▶ **EXCERPT**:
•••

So I don't know where the missing factor 2 should appear in my result. I am not used to taking such derivatives but it seems obvious to me that it must give a delta function because only one of the terms does not vanish. And I don't see where is my mistake. Unless the tensor with upper indices is not a constant for this operator of derivation.

Next, let's assume I have the correct result...
$$T_{\nu}^{\mu} = \Pi^{\mu\sigma}\partial_{\nu}A_{\sigma}-\delta_{\nu}^{\mu}L$$
$$T_{\nu}^{\mu} = -F^{\mu\sigma}\partial_{\nu}A_{\sigma}+\frac{1}{4}\delta_{\nu}^{\mu}F_{\alpha\beta}F^{\alpha\beta}$$

Here it looks close to the expected result but I don't understand how the indices are rised. And what is the point of moving nu from a lower index to the top?

•••

▶ **DATA EXTRACT**:
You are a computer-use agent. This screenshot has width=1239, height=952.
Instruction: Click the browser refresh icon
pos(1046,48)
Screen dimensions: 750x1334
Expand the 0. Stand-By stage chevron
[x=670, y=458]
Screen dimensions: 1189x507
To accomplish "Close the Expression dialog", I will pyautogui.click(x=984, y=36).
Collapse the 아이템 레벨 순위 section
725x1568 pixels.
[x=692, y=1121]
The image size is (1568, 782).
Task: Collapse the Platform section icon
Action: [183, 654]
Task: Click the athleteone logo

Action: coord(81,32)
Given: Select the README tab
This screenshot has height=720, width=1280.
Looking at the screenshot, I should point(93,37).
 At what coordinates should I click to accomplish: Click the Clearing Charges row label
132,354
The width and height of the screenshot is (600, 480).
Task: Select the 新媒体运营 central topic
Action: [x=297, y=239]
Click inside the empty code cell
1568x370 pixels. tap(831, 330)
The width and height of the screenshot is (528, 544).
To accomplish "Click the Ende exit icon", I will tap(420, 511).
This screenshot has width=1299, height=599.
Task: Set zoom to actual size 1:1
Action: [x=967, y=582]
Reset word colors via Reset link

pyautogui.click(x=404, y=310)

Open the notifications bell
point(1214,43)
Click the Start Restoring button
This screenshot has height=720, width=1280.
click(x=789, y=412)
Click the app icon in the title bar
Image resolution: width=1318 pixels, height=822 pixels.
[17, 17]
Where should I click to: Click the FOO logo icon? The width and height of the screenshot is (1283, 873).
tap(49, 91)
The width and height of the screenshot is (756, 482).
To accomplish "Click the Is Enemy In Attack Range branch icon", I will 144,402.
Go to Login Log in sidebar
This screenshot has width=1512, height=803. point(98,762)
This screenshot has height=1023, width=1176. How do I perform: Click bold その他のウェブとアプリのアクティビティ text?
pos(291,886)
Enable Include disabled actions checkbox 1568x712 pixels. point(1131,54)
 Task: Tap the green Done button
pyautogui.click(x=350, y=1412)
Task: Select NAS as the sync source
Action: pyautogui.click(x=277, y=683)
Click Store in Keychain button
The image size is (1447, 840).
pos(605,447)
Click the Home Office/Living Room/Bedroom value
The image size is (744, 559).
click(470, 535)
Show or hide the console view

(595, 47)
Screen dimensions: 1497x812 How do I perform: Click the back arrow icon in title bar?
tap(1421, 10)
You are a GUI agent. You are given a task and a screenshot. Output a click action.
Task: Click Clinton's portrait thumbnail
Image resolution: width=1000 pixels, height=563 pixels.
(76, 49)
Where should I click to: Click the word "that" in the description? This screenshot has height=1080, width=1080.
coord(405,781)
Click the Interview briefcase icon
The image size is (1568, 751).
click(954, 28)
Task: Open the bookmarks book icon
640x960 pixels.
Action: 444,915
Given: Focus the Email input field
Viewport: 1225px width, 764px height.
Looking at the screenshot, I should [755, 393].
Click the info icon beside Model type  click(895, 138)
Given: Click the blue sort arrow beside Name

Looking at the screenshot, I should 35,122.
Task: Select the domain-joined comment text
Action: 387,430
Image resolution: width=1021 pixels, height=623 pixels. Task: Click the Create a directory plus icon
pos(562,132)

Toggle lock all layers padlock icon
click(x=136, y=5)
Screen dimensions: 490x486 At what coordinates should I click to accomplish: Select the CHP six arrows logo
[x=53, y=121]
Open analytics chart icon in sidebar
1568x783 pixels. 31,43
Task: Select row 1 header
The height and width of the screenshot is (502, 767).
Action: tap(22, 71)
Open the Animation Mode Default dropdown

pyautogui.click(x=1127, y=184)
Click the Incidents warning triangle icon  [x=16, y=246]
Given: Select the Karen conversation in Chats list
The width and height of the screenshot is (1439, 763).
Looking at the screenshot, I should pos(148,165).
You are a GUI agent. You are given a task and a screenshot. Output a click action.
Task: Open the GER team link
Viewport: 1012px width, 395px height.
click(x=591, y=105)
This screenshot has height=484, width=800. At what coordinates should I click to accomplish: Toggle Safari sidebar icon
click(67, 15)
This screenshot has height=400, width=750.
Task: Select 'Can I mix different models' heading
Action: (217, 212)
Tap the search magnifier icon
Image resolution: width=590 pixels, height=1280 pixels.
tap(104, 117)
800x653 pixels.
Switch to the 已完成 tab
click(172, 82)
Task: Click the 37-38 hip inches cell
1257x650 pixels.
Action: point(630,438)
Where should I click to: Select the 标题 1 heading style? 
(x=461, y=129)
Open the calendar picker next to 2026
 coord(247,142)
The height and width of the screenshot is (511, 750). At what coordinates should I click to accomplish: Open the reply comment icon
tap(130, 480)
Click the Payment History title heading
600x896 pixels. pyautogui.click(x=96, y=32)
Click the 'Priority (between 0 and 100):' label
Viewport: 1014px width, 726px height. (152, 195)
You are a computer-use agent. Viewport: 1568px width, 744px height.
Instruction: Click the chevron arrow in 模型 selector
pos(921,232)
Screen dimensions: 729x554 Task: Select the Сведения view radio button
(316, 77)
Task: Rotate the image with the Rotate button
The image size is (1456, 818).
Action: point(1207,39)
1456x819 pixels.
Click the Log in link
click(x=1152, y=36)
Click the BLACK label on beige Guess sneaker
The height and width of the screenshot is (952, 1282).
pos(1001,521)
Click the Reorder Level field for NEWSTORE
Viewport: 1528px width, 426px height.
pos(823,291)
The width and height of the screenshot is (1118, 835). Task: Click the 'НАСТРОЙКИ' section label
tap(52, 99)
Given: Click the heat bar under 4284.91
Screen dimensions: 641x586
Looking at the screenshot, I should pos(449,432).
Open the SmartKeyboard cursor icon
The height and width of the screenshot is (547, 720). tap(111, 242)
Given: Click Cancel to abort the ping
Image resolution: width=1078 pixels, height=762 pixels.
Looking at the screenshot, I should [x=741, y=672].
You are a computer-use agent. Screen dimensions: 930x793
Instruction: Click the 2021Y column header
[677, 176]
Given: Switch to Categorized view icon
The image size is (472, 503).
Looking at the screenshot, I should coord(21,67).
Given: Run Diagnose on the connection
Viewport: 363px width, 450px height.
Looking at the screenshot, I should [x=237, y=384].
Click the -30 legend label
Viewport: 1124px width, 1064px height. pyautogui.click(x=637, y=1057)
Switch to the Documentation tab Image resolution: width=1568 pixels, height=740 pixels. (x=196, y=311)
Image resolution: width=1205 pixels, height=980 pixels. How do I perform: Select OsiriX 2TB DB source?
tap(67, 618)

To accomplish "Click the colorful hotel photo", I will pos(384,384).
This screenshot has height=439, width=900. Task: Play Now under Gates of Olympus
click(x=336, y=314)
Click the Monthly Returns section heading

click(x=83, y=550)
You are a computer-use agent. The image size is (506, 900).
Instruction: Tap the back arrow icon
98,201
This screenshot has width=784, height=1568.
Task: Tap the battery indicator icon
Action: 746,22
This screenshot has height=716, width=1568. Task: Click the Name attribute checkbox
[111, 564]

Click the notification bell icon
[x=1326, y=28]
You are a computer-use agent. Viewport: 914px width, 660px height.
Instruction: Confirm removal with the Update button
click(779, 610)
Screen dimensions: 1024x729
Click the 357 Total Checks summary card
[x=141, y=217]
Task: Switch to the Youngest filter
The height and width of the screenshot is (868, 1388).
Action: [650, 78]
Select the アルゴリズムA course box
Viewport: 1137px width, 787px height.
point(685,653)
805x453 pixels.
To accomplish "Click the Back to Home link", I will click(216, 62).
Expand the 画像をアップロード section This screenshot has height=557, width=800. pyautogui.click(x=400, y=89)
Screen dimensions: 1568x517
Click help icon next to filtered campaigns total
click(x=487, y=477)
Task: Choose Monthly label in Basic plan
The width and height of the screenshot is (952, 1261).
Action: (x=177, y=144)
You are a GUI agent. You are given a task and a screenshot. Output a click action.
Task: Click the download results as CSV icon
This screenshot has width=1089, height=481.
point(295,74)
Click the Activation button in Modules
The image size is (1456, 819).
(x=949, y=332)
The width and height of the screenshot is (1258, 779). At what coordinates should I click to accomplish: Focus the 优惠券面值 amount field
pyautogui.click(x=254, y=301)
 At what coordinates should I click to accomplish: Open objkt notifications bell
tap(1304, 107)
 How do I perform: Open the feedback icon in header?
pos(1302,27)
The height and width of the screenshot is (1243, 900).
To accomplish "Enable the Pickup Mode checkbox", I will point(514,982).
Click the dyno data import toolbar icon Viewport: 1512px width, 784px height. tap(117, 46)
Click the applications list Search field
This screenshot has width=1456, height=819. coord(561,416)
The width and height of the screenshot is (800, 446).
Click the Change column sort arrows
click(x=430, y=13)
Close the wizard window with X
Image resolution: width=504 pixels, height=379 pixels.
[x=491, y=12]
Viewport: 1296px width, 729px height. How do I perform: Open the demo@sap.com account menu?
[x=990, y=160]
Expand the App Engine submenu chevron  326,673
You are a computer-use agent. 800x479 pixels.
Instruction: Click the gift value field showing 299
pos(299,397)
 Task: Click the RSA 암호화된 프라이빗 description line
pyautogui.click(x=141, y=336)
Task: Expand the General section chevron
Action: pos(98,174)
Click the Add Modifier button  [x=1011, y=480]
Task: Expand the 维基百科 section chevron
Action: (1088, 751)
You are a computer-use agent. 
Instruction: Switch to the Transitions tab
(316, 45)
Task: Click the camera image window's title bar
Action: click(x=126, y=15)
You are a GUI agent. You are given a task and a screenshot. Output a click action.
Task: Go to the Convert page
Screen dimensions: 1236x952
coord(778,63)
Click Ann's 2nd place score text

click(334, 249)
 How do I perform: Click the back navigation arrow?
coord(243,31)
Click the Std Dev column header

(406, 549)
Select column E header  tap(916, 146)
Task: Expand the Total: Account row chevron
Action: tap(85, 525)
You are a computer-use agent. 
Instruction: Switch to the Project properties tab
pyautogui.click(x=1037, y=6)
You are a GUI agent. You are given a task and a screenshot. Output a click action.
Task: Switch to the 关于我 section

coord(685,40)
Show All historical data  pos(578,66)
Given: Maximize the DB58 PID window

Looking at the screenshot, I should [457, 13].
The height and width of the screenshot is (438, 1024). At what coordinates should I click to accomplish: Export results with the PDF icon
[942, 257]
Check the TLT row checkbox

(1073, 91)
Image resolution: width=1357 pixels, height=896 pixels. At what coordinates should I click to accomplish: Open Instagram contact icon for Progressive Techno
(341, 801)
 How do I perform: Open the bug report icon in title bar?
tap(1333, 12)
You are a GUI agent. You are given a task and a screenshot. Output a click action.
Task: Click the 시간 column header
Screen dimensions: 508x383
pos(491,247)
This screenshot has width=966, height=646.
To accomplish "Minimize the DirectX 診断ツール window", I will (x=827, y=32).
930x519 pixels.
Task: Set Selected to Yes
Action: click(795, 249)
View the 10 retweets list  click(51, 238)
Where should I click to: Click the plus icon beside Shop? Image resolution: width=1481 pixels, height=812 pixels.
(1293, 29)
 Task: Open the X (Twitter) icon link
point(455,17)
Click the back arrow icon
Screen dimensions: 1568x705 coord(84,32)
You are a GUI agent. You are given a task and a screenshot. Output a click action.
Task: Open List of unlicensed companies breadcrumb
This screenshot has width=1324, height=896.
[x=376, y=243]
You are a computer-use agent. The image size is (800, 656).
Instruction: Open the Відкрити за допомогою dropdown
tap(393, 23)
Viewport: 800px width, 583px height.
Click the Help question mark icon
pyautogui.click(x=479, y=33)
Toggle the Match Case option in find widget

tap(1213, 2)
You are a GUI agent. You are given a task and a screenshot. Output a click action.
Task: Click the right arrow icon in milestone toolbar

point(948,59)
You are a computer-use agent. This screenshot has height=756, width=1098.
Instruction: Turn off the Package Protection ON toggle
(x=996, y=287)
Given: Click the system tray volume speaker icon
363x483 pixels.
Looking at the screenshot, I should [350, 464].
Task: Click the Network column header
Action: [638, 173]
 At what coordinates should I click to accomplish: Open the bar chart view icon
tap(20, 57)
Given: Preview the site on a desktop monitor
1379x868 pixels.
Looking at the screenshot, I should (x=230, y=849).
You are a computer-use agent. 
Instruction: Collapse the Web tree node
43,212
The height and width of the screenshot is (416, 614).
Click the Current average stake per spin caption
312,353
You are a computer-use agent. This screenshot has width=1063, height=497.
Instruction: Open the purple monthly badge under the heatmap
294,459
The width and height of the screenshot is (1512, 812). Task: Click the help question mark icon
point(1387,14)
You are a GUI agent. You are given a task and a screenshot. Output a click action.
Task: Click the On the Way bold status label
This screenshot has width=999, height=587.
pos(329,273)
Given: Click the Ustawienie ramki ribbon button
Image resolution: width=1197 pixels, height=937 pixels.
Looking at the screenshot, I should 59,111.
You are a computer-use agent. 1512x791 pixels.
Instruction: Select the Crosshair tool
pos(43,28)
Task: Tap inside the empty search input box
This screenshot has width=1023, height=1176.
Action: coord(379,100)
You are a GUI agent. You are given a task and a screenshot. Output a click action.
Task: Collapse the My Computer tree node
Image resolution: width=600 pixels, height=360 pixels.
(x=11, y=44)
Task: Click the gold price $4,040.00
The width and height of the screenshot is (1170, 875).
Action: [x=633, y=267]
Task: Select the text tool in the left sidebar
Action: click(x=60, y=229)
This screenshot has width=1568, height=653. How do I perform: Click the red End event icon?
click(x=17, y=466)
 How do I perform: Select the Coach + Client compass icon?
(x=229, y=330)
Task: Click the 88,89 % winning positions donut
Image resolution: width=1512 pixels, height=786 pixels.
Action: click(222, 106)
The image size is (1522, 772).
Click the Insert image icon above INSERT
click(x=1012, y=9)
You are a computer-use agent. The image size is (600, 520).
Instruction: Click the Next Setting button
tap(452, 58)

•••

▶ **DO THIS**: According to the excerpt, what does the writer expect the derivative to give, and for what reason?

▶ **ANSWER TO THIS PROBLEM**: A delta function, because only one of the terms does not vanish.